他再也顾不上其它,赶紧翻身下车,穿梭在枪林弹雨中,直奔向一侧的海面!
咚!
落水声响起。
子弹紧随其后打在海面上,却也没能留下白墨。
“该死的,让他跑了!”
李局长暴躁地骂了一声,他捋了捋头发,安慰起了自己,“还好,货留下来了。”
“未必。”
庄永良抿唇,抬手掀开罩在驴车上的麻布,因为驴子的突然摔倒,封闭的木箱撞开了一个,里头填充的稻草和沙子全都撒了出来。
什么货都没有。
难怪之前他觉得不太对,驴车的速度太快,不像是装满货的样子,原来是声东击西,真正负责运货的那辆车早就走了!
李局长悔之晚矣,“咱们这是中计了!”
——
白英自然不知道发生在白墨身上的事情。
她熬到半夜才睡,也没能等到白墨回家。
“没想到二哥还真敢夜不归宿?”白英皱了皱眉,之前二哥虽然也总爱往城里跑,可从没有夜不归宿过。
二哥也从来不对他们说起在城里做些什么,以至于他们这下想找人也没地方找去。
想到明天赵大勇还要来接她去城里做笔录,白英也不敢再熬夜了,便躺下睡觉,打算明天去城里的时候顺带着找一下,看看能不能找到二哥。
次日,白英照常去卫生室值班。
忙完上午,她还没去食堂吃饭,就听到卫生室外头响起一阵喇叭声。
出门一看,赵大勇开车来了,这次赵大勇是一个人来的。
见白英出来,赵大勇热情招呼道:“走!白医生,我顺带着请你去县里吃饭。”
“因为我的事情这么麻烦你,是我该请你才对。”白英上车。
赵大勇似乎想到什么,也没推脱,点头笑道:“行,那就让白医生你破费了……对了,既然你跟我们首长已经领证了,再叫你白医生就不礼貌了,要不我叫你夫人?”
白英:“……我有那么老吗?”
谁家管十八岁的小姑娘叫夫人的?
赵大勇试探道:“那,叫嫂子?”
白英对这个称呼不太满意,总让她想起她那个难缠的大嫂来,便道:“又不是沈傲介绍我们认识的,没必要按照他那边论。我看,你好像比我年纪大很多吧?你要不介意可以叫我一声姐。”
赵大勇挠头笑道:“哈哈,其实白姐我也比你大不了几个月,我才十九岁。”
白英:“……”
看不出来,长得太成熟了。
往县城的一路上,白英跟赵大勇聊了一些有关沈傲的事情,不过涉及沈傲隐私的问题,赵大勇就死活不肯说了,只说让白英去问沈傲。
白英也没有再不依不饶地逼迫赵大勇。
到了县城。
两人没有立即去吃饭,而是先去了公安局。
赵大勇在外头等着,白英被带去里头单独问话。
负责给白英做笔录的是一个叫庄永良的公安,询问了一遍陈狗子骚扰白英时的详细情况,并将之全都记录下来。

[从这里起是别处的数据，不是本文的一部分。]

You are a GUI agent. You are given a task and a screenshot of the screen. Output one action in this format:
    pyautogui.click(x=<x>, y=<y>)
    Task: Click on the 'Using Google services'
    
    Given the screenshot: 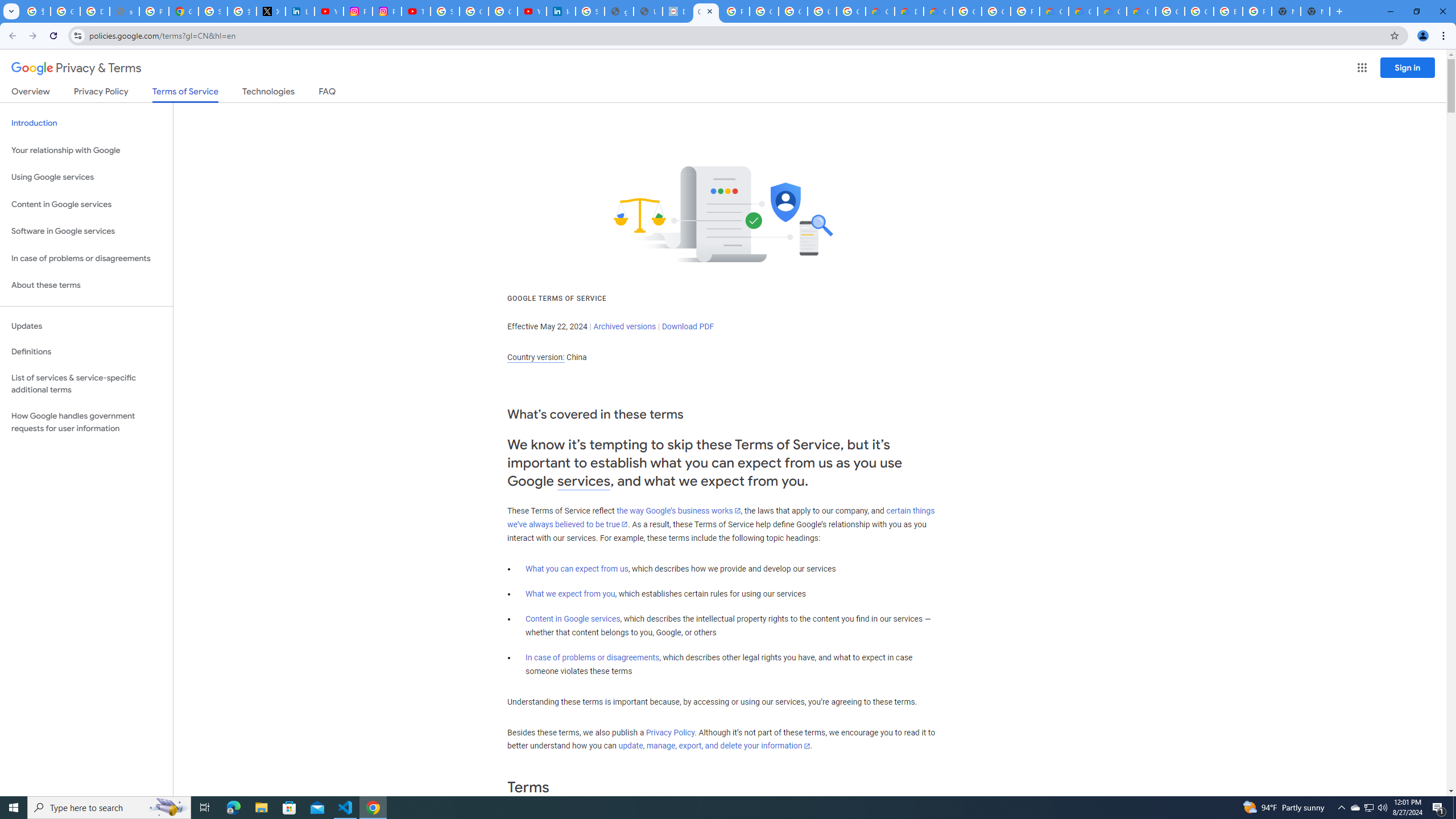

白英在叙述的全程,庄永良都在盯着白英的脸,不肯放过任何一点蛛丝马迹。
虽然略去了她是如何爆锤陈狗子的事情,白英还是说得有些口干舌燥,中间喝了一口庄永良给她倒的水。
这个人还挺细心的嘛……
白英暗暗寻思,而且一直没有打断她的话,人应该不错很好说话,估计就是问她一遍就会放她走了。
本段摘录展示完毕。